◆ **About this exercise**
Please repeat exactly, and only, the lines from the one containing "Image resolution: width=951" through the end of the records below, with no pictures.

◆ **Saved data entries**
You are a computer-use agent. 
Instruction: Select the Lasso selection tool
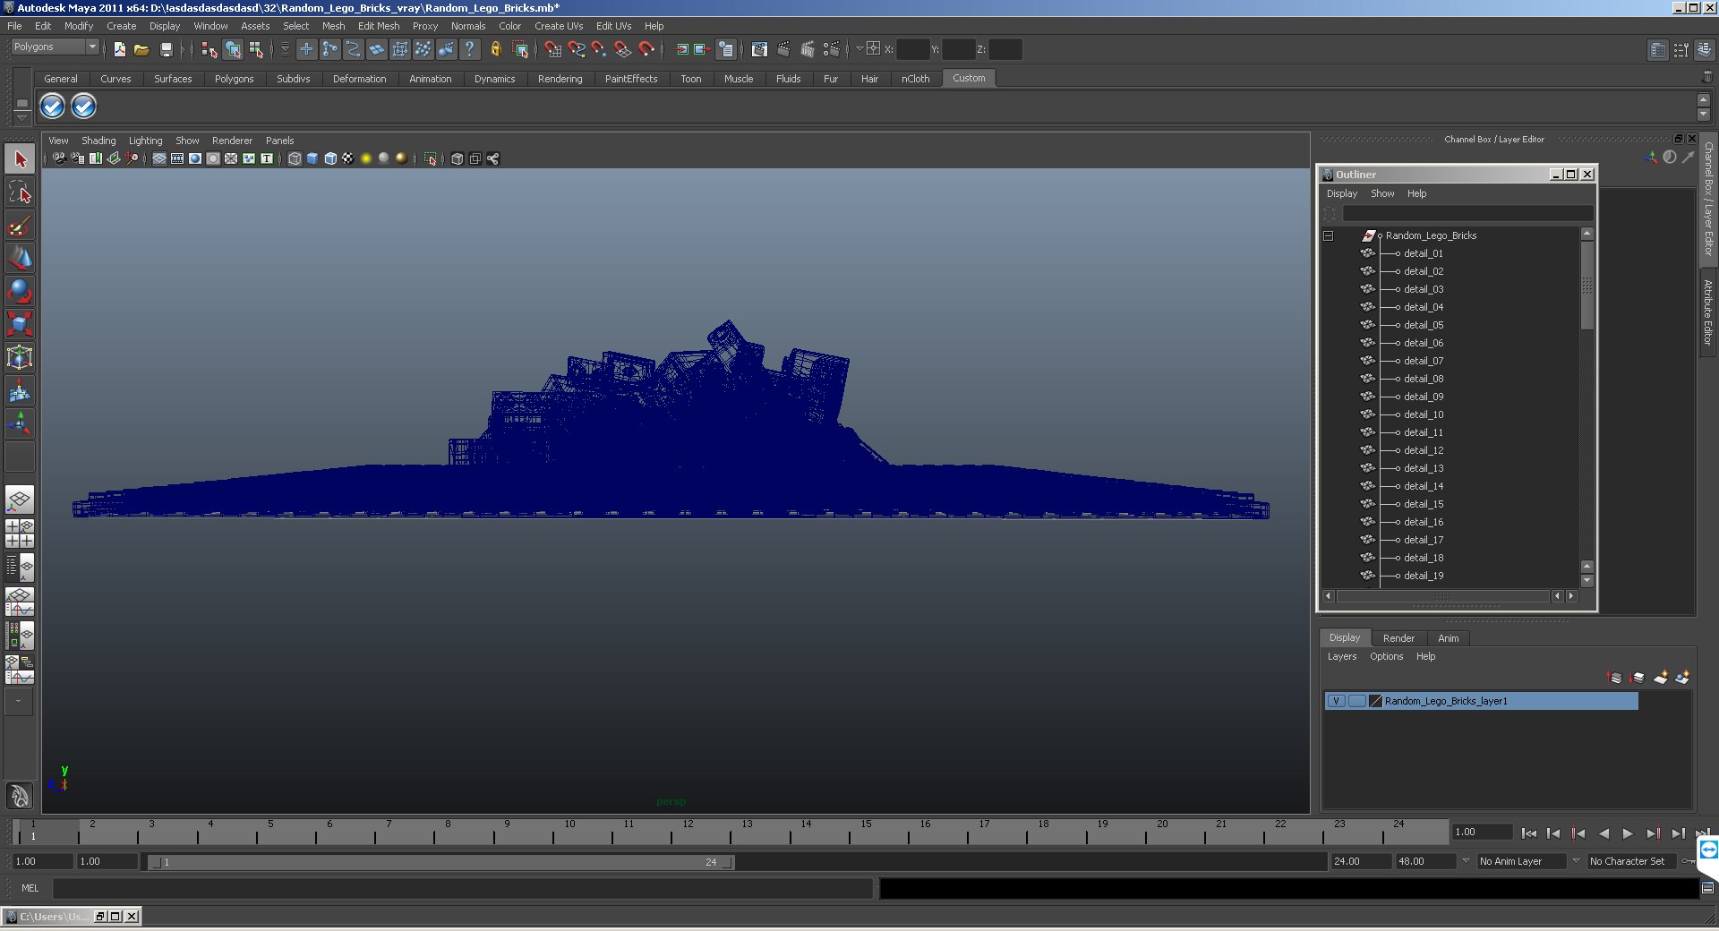20,192
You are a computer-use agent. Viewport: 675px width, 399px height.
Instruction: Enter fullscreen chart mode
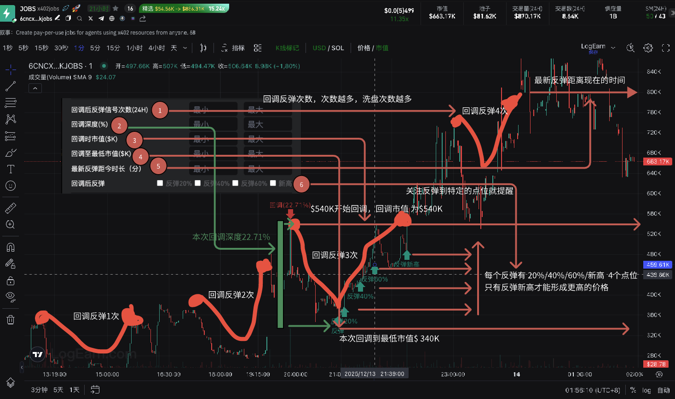pyautogui.click(x=665, y=48)
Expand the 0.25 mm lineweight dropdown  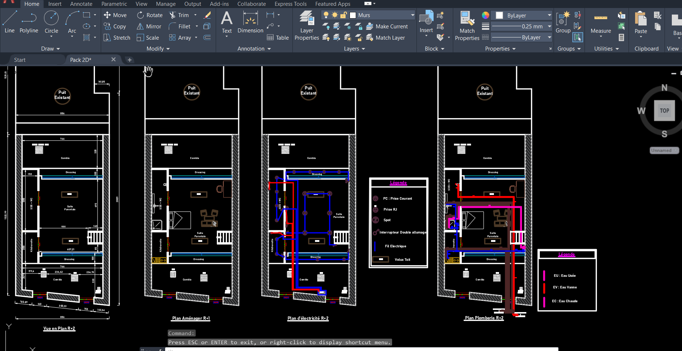coord(549,26)
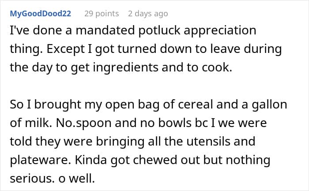
Task: Click the 2 days ago timestamp
Action: tap(148, 14)
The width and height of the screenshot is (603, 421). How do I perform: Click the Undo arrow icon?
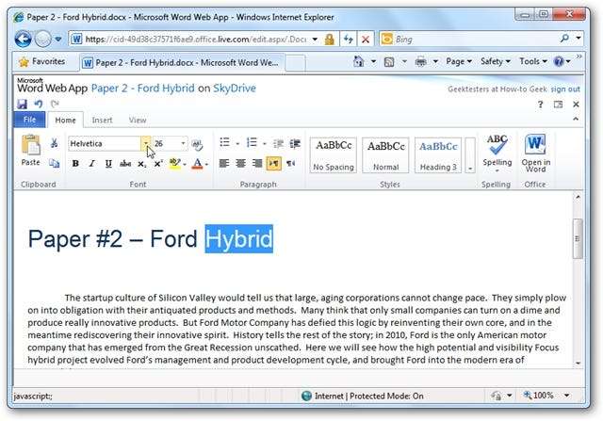point(39,104)
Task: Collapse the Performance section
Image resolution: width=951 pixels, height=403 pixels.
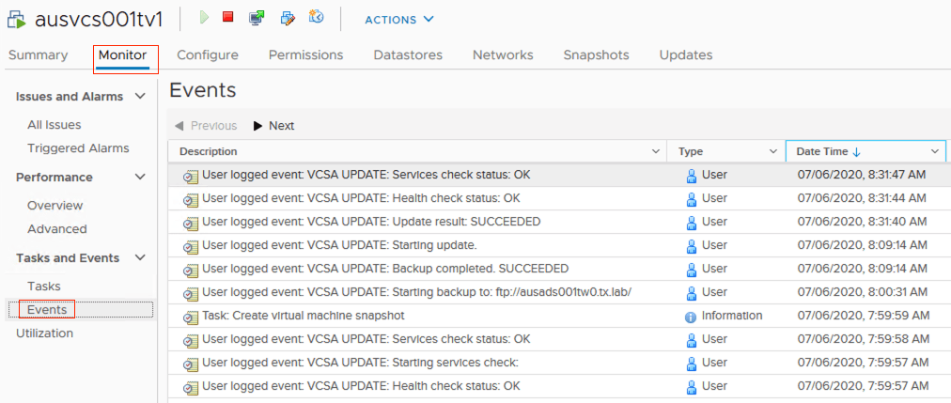Action: coord(141,178)
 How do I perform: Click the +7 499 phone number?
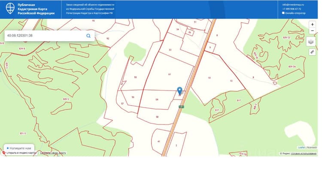click(292, 9)

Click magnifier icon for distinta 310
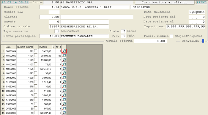[x=64, y=100]
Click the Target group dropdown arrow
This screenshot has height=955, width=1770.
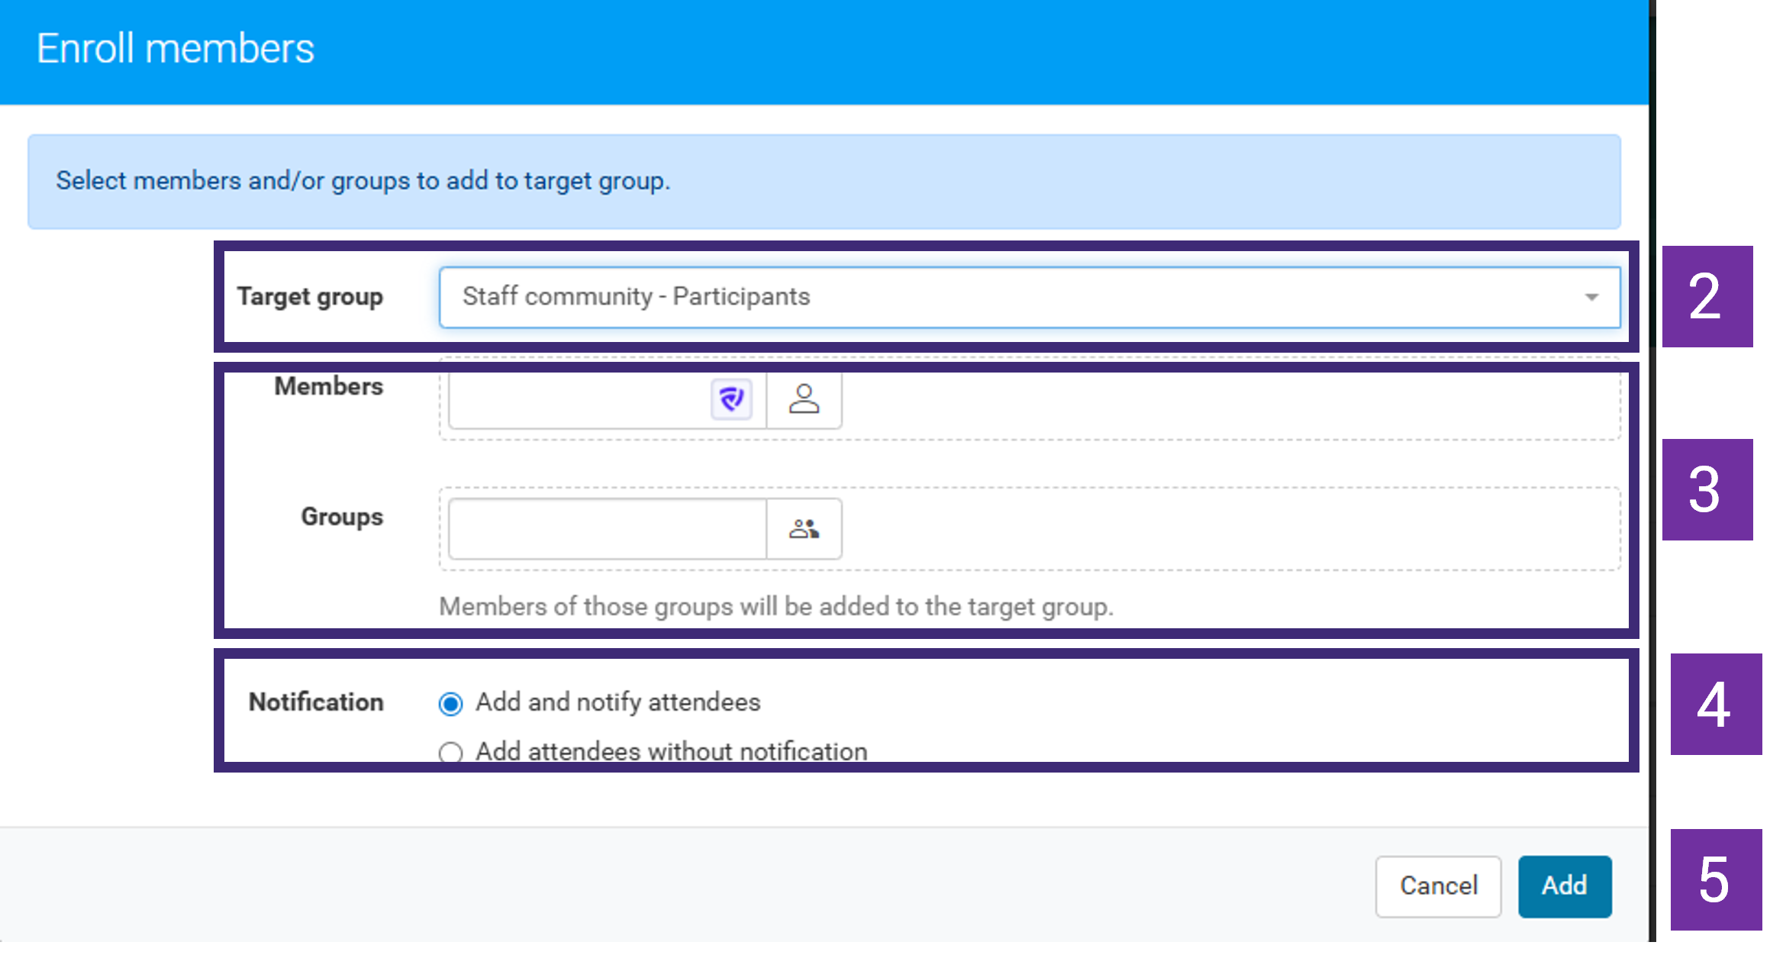coord(1591,297)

◆ **Response area**
Image resolution: width=951 pixels, height=403 pixels.
Action: coord(141,178)
 How do I perform: Click the +7 499 phone number?
click(292, 9)

Click magnifier icon for distinta 310
[x=64, y=100]
Click the Target group dropdown arrow
This screenshot has height=955, width=1770.
coord(1591,297)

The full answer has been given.